◆ **ПОПРОБУЙТЕ САМИ**: Обновите в отрывке о бомбежке аэродрома участок от слов «- Видишь, немцы» до слов «Семен, прыгай сюда!», поставив «осветительные ракеты» на место «фонари».

◆ **ТЕКСТ ДЛЯ ЧТЕНИЯ**:

Я посмотрел в окно, увидел черное ночное небо и освещенный сверху аэродром.
- Видишь, немцы «фонари» повесили.
Мне смертельно хотелось спать. Привычка к постоянной опасности выработала своеобразную защитную реакцию - раньше времени не дергаться. И я сказал:
- Когда начнут бомбить, тогда и выйдем, - и опять заснул.
Проснулся от сильного грохота. Вагон вибрировал. За окном темнота, только языки пламени полыхают. Я выскочил из вагона и услышал взволнованный голос Бориса:
- Семен, прыгай сюда!
Я помнил, что неподалеку от вагона была вырыта глубокая щель. Побежал на голос и свалился на что-то мягкое.
- Дубина, убьешь! - рассвирепел Борис. - Ведь предупреждали ж тебя!
От аэродрома нас отделял вагон, в котором мы жили. А на летном поле все грохотало. Взрывы следовали один за другим, все приближаясь. Взрывная волна вышибла вагонные стекла. При каждом разрыве земля под нами вздрагивала и как будто охала.
В минутный перерыв между бомбежками Лидов зашевелился, приподнялся и крикнул нам:
- Ребята, мотаем от сюда подальше! Здесь нас накроет...
Было страшно. Захотелось выскочить из щели и бежать - все равно куда, но какая-то неведомая мне сила вдавила меня в землю. Не знаю, но что-то остановило меня и Бориса. А Лидов выскочил из щели, за ни Струнников. Оба скрылись в темноте...
Налетела еще одна волна немецких бомбардировщиков. И опять завывания летящих бомб - до боли в ушах. В адском грохоте слышалось густое хлопанье наших зениток. А на аэродроме все горело, лопалось, взрывалось...
Это была самая жестокая бомбежка из всех, какие мне пришлось пережить за время войны.

◆ **ИСХОДНЫЕ ДАННЫЕ**:

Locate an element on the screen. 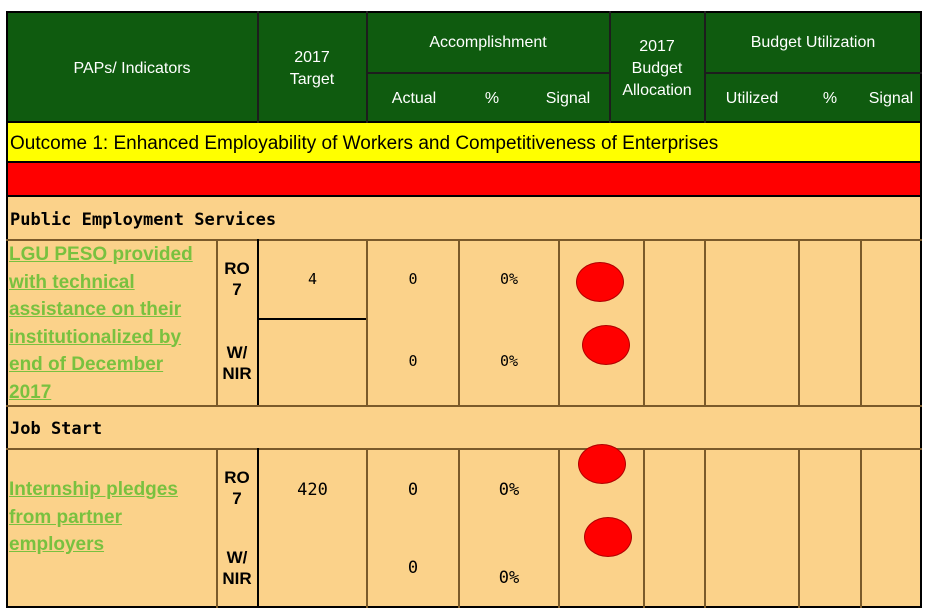 This screenshot has width=936, height=612. header-budget-year: 2017 is located at coordinates (657, 46).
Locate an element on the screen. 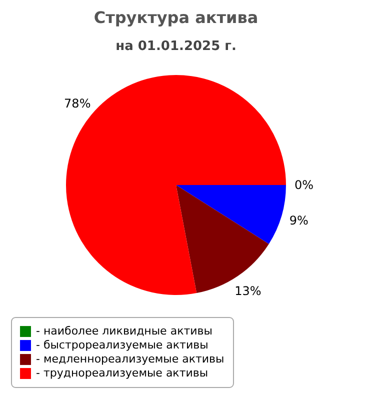  legend-label: - наиболее ликвидные активы is located at coordinates (124, 331).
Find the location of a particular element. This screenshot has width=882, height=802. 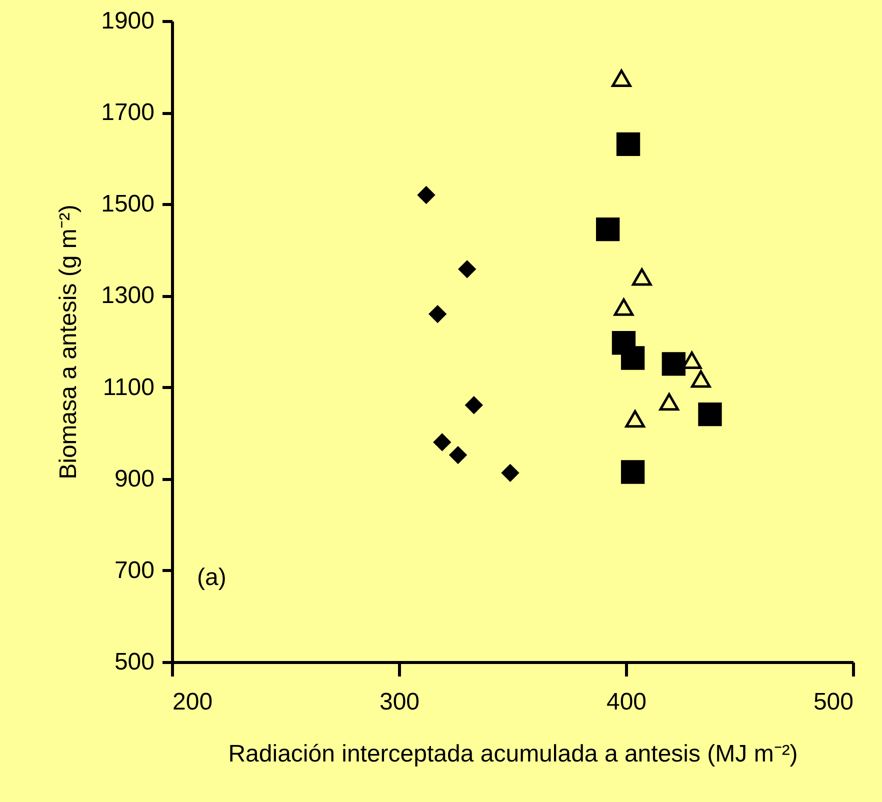

x-axis-title: Radiación interceptada acumulada a antesis (MJ m⁻²) is located at coordinates (513, 754).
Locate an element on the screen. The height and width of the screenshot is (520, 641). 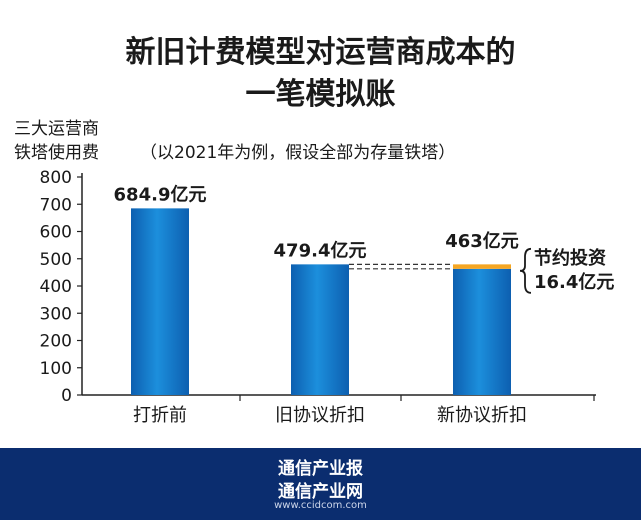
bar-value-label: 684.9亿元 is located at coordinates (160, 194).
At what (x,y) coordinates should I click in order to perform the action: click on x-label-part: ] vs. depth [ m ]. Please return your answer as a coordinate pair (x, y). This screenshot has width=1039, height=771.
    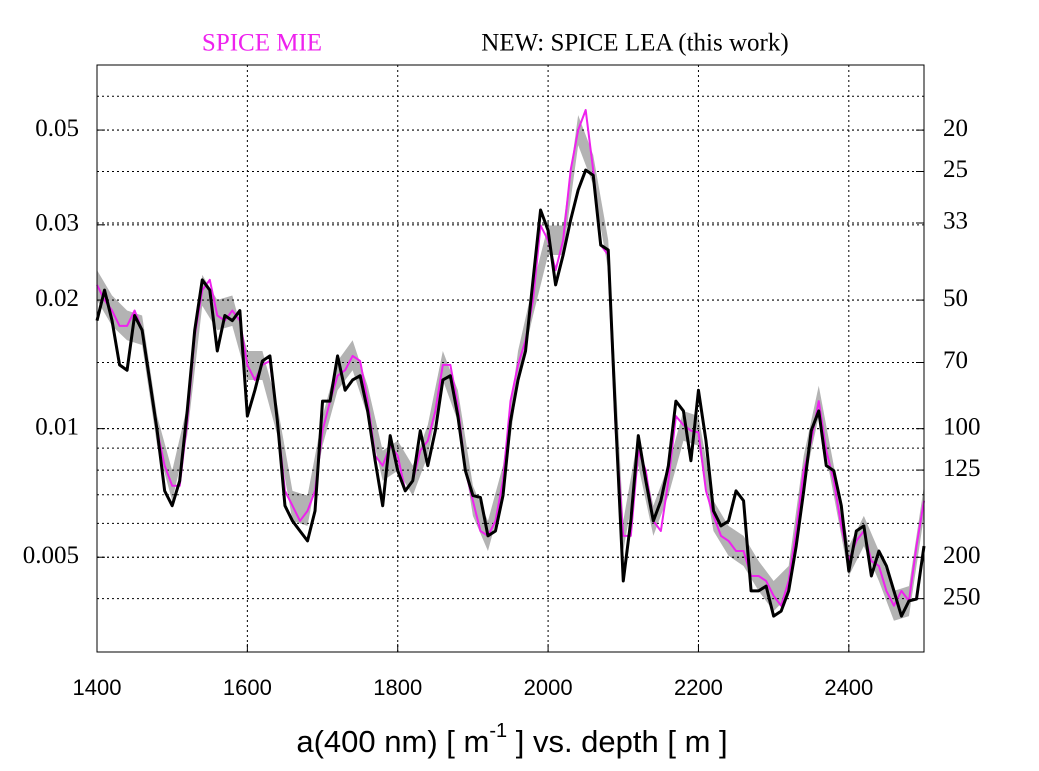
    Looking at the image, I should click on (618, 742).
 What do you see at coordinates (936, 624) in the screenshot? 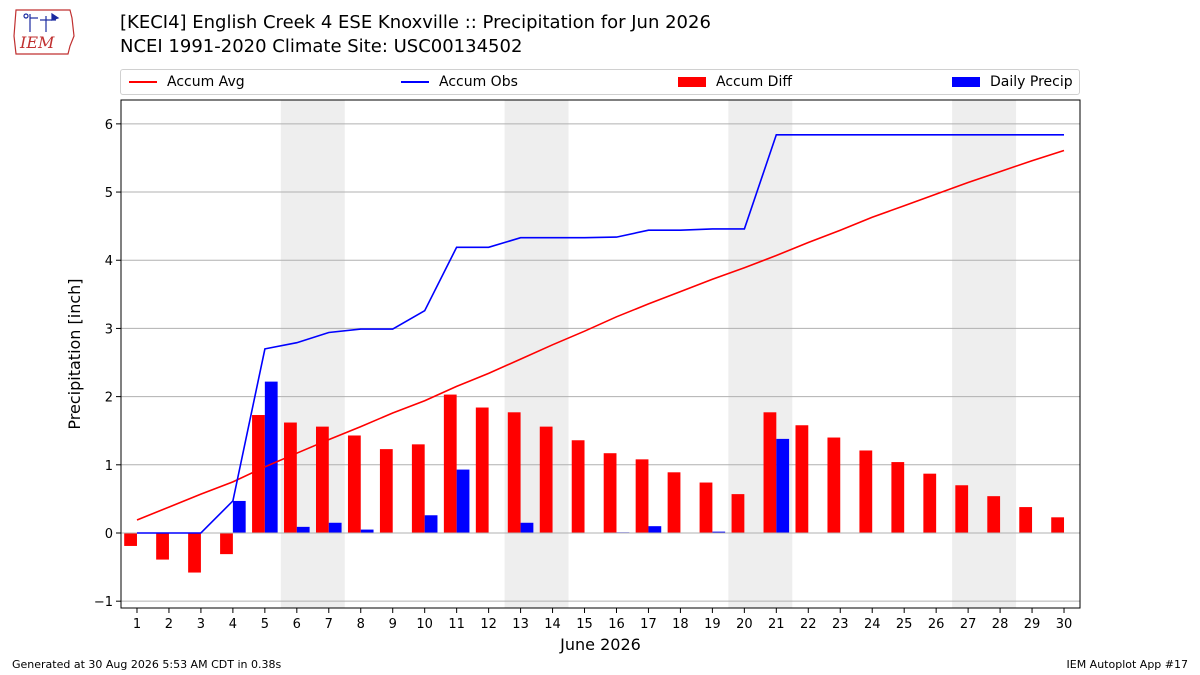
I see `x-tick-label: 26` at bounding box center [936, 624].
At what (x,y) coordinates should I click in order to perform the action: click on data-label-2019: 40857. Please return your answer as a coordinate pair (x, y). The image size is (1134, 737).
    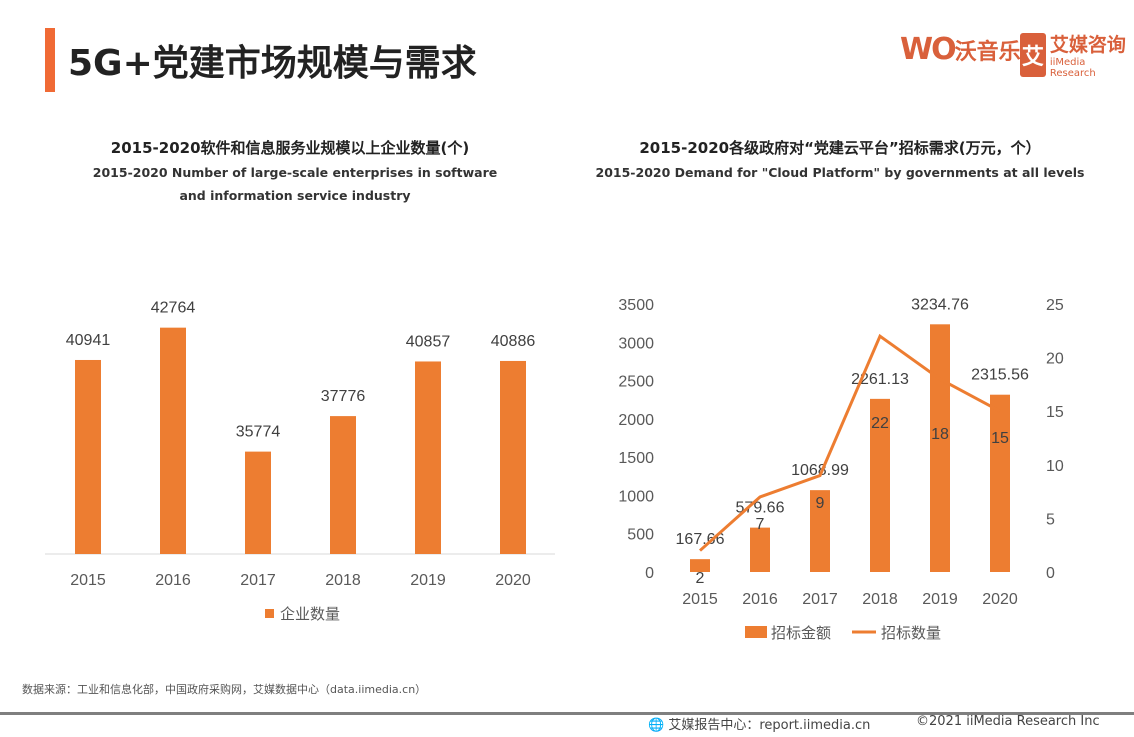
    Looking at the image, I should click on (428, 342).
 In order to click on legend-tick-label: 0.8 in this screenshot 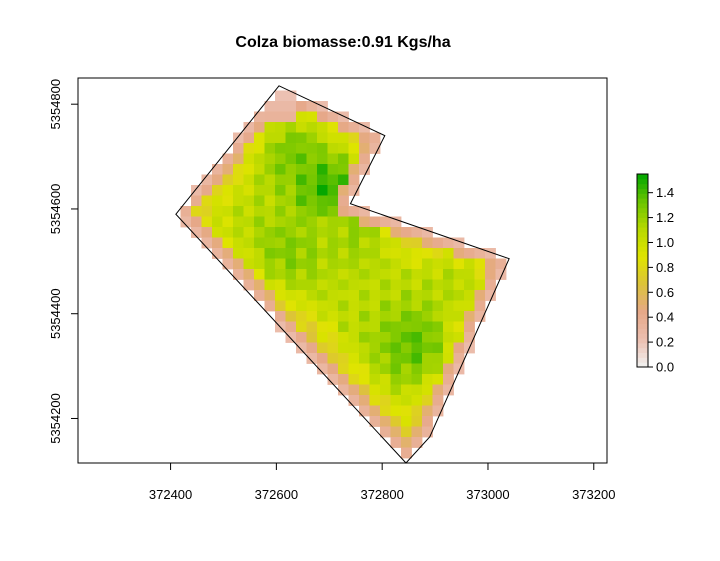, I will do `click(665, 268)`.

◆ **РЕШЕНИЕ УПРАЖНЕНИЯ**:
- Видишь, немцы «осветительные ракеты» повесили.
Мне смертельно хотелось спать. Привычка к постоянной опасности выработала своеобразную защитную реакцию - раньше времени не дергаться. И я сказал:
- Когда начнут бомбить, тогда и выйдем, - и опять заснул.
Проснулся от сильного грохота. Вагон вибрировал. За окном темнота, только языки пламени полыхают. Я выскочил из вагона и услышал взволнованный голос Бориса:
- Семен, прыгай сюда!